Students with depression twice as likely to drop out of college

ANN ARBOR, Mich.---College students with depression are twice as likely as their classmates to drop out of school, new research shows.

However, the research also indicates that lower grade point averages depended upon a student's type of depression, according to Daniel Eisenberg, assistant professor in the University of Michigan School of Public Health and principal investigator of the study.

There are two core symptoms of depression---loss of interest and pleasure in activities, or depressed mood---but only loss of interest is associated with lower grade point averages.

"The correlation between depression and academic performance is mainly driven by loss of interest in activities," Eisenberg said. "This is significant because it means individuals can be very depressed and very functional, depending on which type of depression they have. I think that this can be true for many high achieving people, who may feel down and hopeless but not lose interest in activities.

"Lots of students who have significant depression on some dimension are performing just fine, but may be at risk and go unnoticed because there is no noticeable drop in functioning."
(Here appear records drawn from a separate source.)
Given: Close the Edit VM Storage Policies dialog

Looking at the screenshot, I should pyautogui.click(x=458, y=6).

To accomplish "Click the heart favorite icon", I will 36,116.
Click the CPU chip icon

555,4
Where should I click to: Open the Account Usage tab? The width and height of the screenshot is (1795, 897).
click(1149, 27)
Students with both depression and anxiety had especially poor academic performance.

"If you take a student at the 50th percentile of the GPA distribution and compare them to a student with depression alone, the depressed student would be around the 37th percentile---a 13 percent drop," Eisenberg said. "However, a student with depression and anxiety plummets to about the 23rd percentile, a 50 percent drop."
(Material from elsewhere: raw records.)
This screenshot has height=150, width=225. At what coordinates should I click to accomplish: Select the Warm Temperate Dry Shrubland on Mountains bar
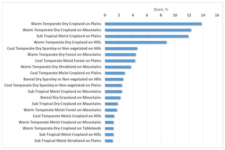tap(118, 67)
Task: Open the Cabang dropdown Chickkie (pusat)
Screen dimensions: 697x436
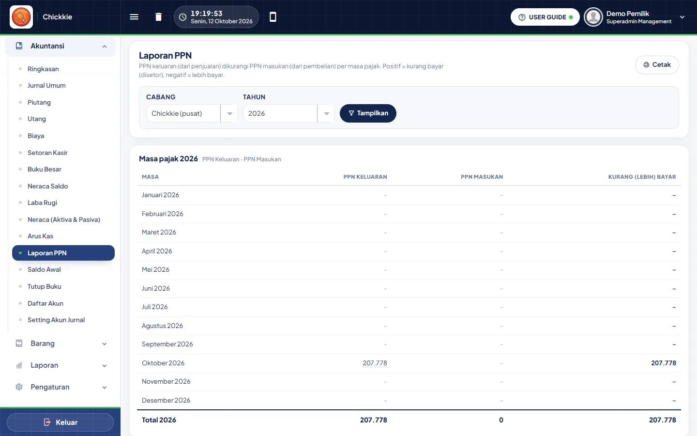Action: click(x=192, y=113)
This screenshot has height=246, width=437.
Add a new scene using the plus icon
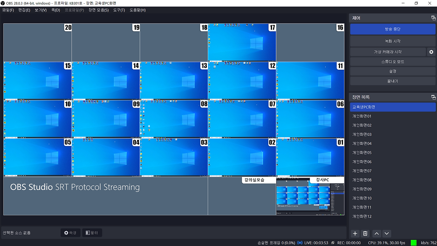[x=355, y=233]
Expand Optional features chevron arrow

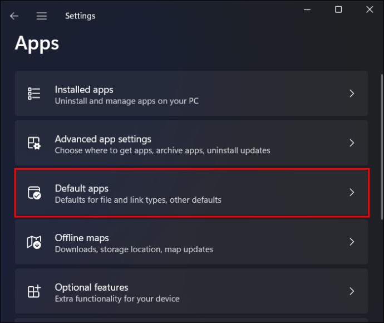tap(352, 291)
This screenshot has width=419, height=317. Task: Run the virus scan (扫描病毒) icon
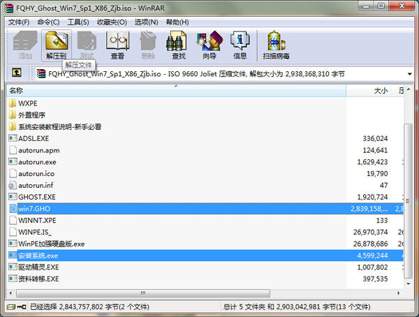(275, 45)
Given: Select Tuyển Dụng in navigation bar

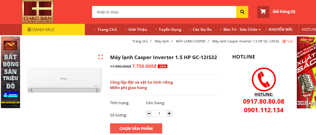Looking at the screenshot, I should coord(170,30).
In the study, Eisenberg and his colleagues conducted a Web survey of a random sample of approximately 2,800 undergraduate and graduate students about a range of mental health issues in fall 2005, and conducted a follow-up survey with a subset of the sample in fall 2007.

The dropout rate for University of Michigan students is about 5 percent per year, which is much lower than the national average, Eisenberg says. This likely reflects the type of high-achieving students Michigan attracts, along with U-M's support network for students experiencing emotional problems or depression.
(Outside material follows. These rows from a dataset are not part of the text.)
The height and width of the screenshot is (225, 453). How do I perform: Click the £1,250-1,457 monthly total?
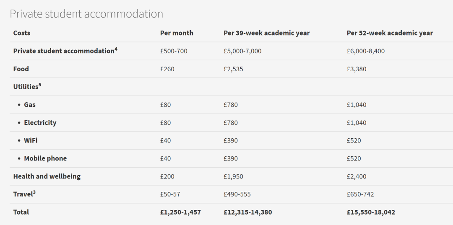pos(180,212)
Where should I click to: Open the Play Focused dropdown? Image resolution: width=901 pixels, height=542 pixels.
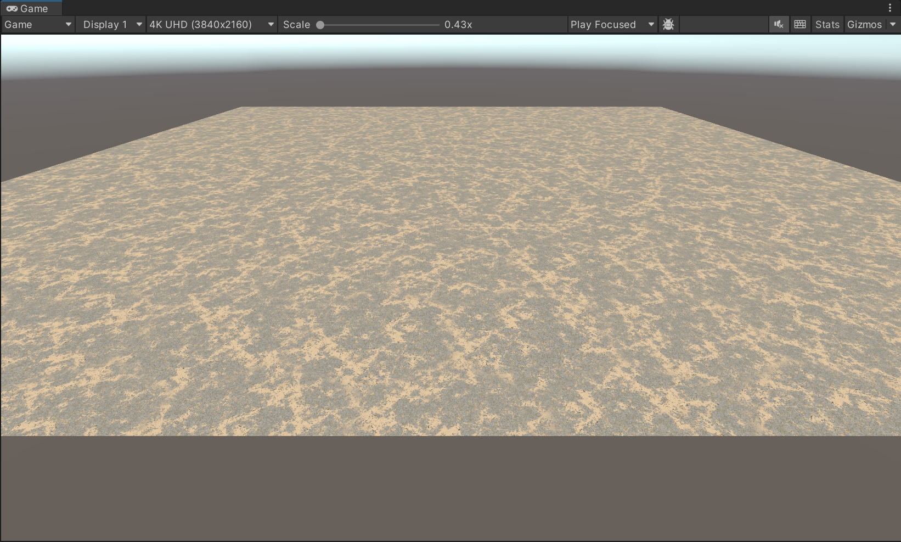pos(612,25)
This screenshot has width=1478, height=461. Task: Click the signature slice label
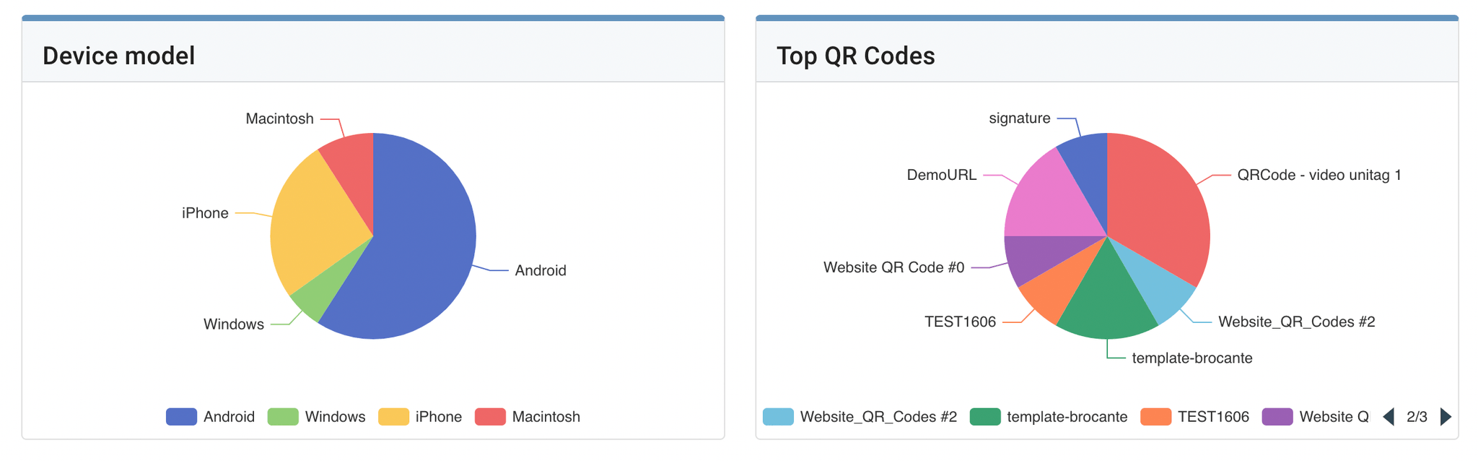(x=1019, y=119)
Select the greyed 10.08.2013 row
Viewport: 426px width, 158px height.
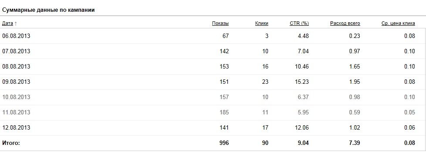[x=213, y=97]
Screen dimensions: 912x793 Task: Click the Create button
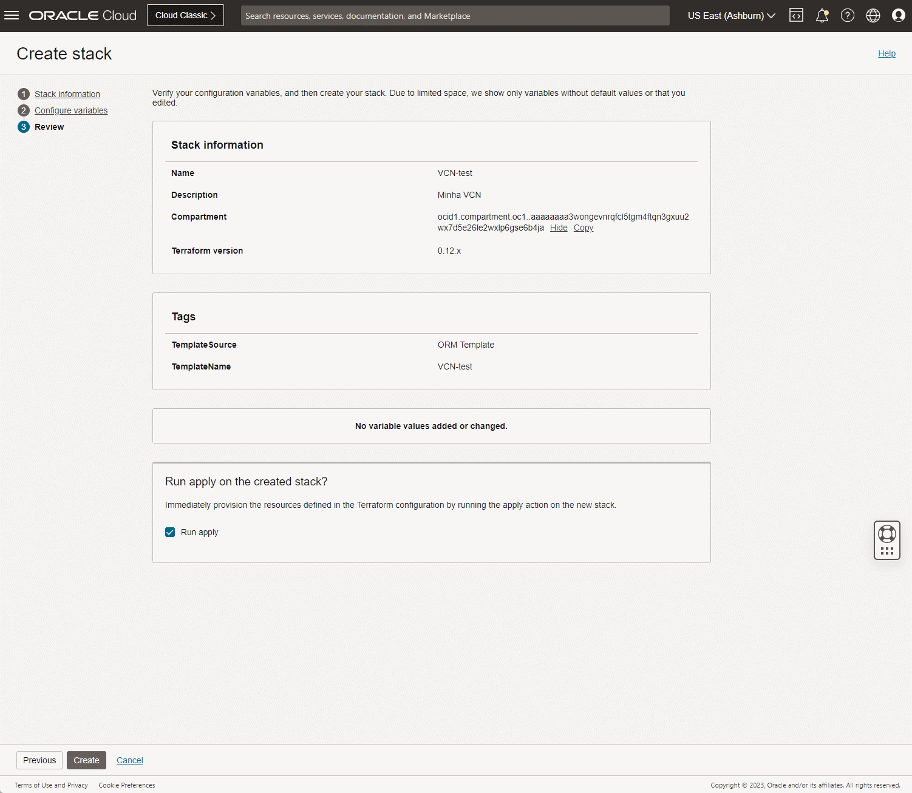point(86,760)
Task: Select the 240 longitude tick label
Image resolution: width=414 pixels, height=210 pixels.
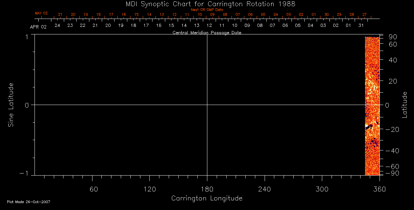Action: coord(264,189)
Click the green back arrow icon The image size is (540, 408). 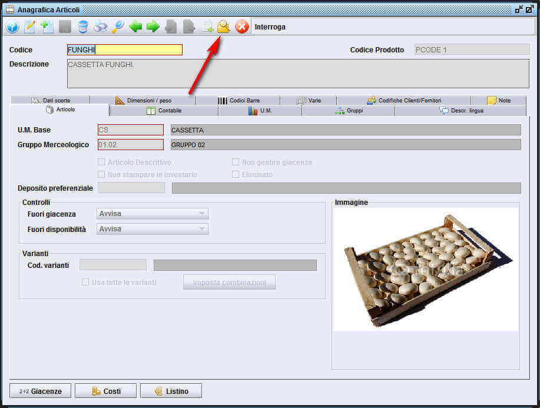[134, 27]
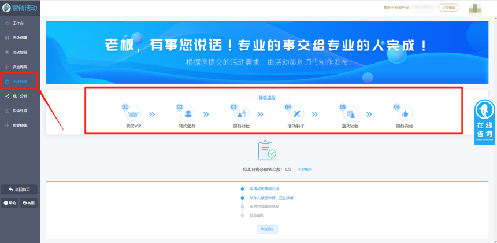Click the 活动制作 step icon

tap(296, 113)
"Michigan does seem to be a leader in many respects in terms of things the university has done related to student mental health," said Eisenberg, who noted that the next step in the research is a large scale study. "I see this study as suggesting that there is value in a large randomized trial of screening and treating depressed students, in which the academic outcomes are measured carefully. That's what it will take to really see what the value is in reducing the dropout rate and improving GPA. As far as I know this has not been done."

Many students with depression---as with the general population---remain untreated.

"Maybe the biggest reason is only about 50 percent of people with depression say they think they need help," Eisenberg said. "College students in particular may feel that stress is normal."

According to Eisenberg's research, certain types of students have higher levels of stigma. Males, students from lower-income backgrounds and Asian students, in particular, report higher levels of stigma about mental health.